Key findings

  • Studies have reported varying breach rates, often around 30 per cent, with breaches tending to happen earlier on. Many of those that breach subsequently complete their orders.
  • Findings on the impact upon reoffending have been mixed, with some positive effects found for sexual offenders and when used as an alternative to custody. Combining electronic monitoring with other interventions targeting offending-related needs has produced better results.
  • Home Detention Curfews have been found to be cost-effective compared to keeping people in custody.
  • Those tagged have expressed their preference for electronic monitoring compared to custody, but reservations have been expressed about the potential for long-term changes in behaviour. Tailoring to the individual is critical, with attention given to individuals’ circumstances and characteristics. It is important that those tagged can continue to provide care and support to significant others and that collateral damage to families and pro-social activities is minimised.
  • There is little evidence on the effectiveness of global positioning system enabled tags due to their recent rollout. Early findings indicate that care needs to be taken when defining and communicating boundary zones.

Background

Electronic Monitoring (EM) is a blanket term used to describe a number of technologies deployed with a number of uses. It is provided via a worn device referred to as a personal identification device (PID) or more commonly a tag. The tag is designed to be hard to remove and is capable of providing evidence of tampering – the securing band is designed to snap under sufficient pressure as a safety measure but any intentional damage to the tag or tampering constitutes a major violation of the EM conditions.

EM is currently used in the following ways:

  • Curfew – a requirement added to a community sentence or as a licence condition at the point of release from custody.
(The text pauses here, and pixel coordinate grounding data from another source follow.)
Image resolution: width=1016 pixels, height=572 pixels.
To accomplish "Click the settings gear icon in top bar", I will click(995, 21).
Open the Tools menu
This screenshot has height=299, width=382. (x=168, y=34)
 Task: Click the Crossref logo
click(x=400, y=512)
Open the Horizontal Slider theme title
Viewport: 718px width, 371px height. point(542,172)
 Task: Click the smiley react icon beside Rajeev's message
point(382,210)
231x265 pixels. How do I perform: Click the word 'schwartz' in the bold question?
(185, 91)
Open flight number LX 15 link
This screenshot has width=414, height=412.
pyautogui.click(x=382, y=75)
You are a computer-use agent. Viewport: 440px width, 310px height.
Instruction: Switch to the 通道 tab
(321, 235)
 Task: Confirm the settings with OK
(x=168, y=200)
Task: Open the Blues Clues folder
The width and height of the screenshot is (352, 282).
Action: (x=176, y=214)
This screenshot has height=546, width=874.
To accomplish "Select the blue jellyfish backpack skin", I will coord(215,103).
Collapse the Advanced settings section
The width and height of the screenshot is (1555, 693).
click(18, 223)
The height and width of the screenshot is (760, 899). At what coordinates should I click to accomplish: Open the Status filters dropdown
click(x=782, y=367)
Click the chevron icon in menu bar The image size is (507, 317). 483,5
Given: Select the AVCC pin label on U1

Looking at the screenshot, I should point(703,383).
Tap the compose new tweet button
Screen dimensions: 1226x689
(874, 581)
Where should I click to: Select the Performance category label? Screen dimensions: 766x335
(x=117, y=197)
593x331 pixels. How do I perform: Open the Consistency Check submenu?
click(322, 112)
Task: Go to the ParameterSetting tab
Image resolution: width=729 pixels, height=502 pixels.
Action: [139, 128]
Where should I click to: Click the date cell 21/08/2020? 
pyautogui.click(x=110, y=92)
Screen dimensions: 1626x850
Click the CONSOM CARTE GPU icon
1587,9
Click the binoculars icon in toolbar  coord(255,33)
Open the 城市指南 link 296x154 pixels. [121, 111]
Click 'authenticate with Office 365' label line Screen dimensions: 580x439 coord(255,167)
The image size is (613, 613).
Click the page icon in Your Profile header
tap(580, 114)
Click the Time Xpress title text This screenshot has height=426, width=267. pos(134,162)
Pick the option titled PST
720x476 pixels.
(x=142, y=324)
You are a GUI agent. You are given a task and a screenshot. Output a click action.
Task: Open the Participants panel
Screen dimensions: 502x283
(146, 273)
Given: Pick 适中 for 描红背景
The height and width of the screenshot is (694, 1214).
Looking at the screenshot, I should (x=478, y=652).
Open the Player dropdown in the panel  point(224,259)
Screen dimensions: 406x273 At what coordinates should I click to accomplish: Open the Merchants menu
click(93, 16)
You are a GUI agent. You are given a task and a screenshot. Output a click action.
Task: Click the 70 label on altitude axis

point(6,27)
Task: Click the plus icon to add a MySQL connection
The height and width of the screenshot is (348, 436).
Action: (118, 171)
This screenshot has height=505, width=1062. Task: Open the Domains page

It specifies a time range that the individual must remain within their home – often a 12 hour period (typically 7pm until 7am) but can be for as long as 16 hours a day. Curfew requirements can be up to twelve months long. It is monitored with a radio frequency (RF) tag, linked to a base station within the home.
  • Home Detention Curfew (HDC) – a form of curfew used with those in the last months of a prison sentence. Suitable candidates are released early and must live at a designated address (typically their home) with a curfew, monitored with a RF tag. HDC numbers increased after changes in the eligibility rules in 2017.
  • Exclusion zone monitoring – a newer form of EM, only rolled out in 2019. It uses global positioning system (GPS) enabled tags to monitor an individual’s location and can raise an alert if the individual crosses into an excluded zone. The individual’s location is recorded at all times and can be made available to police to confirm locations at the time of an offence.
  • Sobriety tagging – a new form of tagging, initially piloted in Wales in 2020. It uses a specialised tag that can detect alcohol in small quantities in the perspiration from the skin of an individual and provides a way to detect whether the person tagged has been drinking alcohol. Its intended use is to monitor compliance with alcohol abstinence monitoring requirements (AAMR), typically used with those where alcohol consumption is a contributing factor in their offending behaviour, but who are not alcohol dependent.
  • Special uses – EM is also used in a variety of much more limited uses, such as with the small number of TACT (Terrorism Act) offenders who are often subject to GPS tagging, within intensive offender management (IOM) schemes, and with those taking compassionate release on temporary licence (ROTL).

The video below, produced by HM Prison and Probation Service, offers a quick guide to alcohol monitoring.

Disclaimer: an external platform has been used to host this video. Recommendations for further viewing may appear at the end of the video and are beyond our control.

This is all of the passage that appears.